L’identificazione precoce di queste affezioni si rivela cruciale tenuto conto della loro evoluzione potenzialmente fatale e delle ripercussioni sistemiche che possono generare. La comprensione approfondita della loro presentazione clinica, delle loro caratteristiche istopatologiche e delle loro modalità terapeutiche costituisce un prerequisito indispensabile per ottimizzare la gestione di questi pazienti particolarmente fragili.

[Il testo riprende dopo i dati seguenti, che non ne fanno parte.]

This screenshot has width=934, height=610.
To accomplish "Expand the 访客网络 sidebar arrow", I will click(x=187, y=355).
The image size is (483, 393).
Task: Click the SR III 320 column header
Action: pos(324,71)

Sindrome eritema polimorfo e necrolisi epidermica tossica

Eritema polimorfo: meccanismi e manifestazioni

L’eritema polimorfo rappresenta una reazione immunitaria acuta che colpisce la pelle e le mucose, la cui patogenesi implica l’attivazione dei linfociti T citotossici diretti contro i cheratinociti carichi di antigeni. Questa attivazione innesca una cascata infiammatoria caratterizzata dalla lisi cellulare epidermica e dall’apoptosi cheratinocitaria. La classificazione distingue due forme a seconda dell’estensione del coinvolgimento delle mucose e della presenza di segni sistemici: la forma minore, limitata alle manifestazioni cutanee, e la forma maggiore, accompagnata da coinvolgimento delle mucose e sintomi generali.

I fattori scatenanti identificati nei felini includono principalmente i farmaci, sebbene siano state segnalate infezioni virali delle vie respiratorie superiori e alcune vaccinazioni. L’associazione con l’herpesvirus felino di tipo 1 è stata proposta in due casi che presentavano una dermatite esfoliativa generalizzata con erosioni e squame, accompagnata da una storia di infezioni respiratorie ricorrenti. Questa ipotesi si basa sulla rilevazione di DNA virale nelle biopsie cutanee, suggerendo un meccanismo simile a quello osservato nell’uomo con il virus dell’herpes simplex.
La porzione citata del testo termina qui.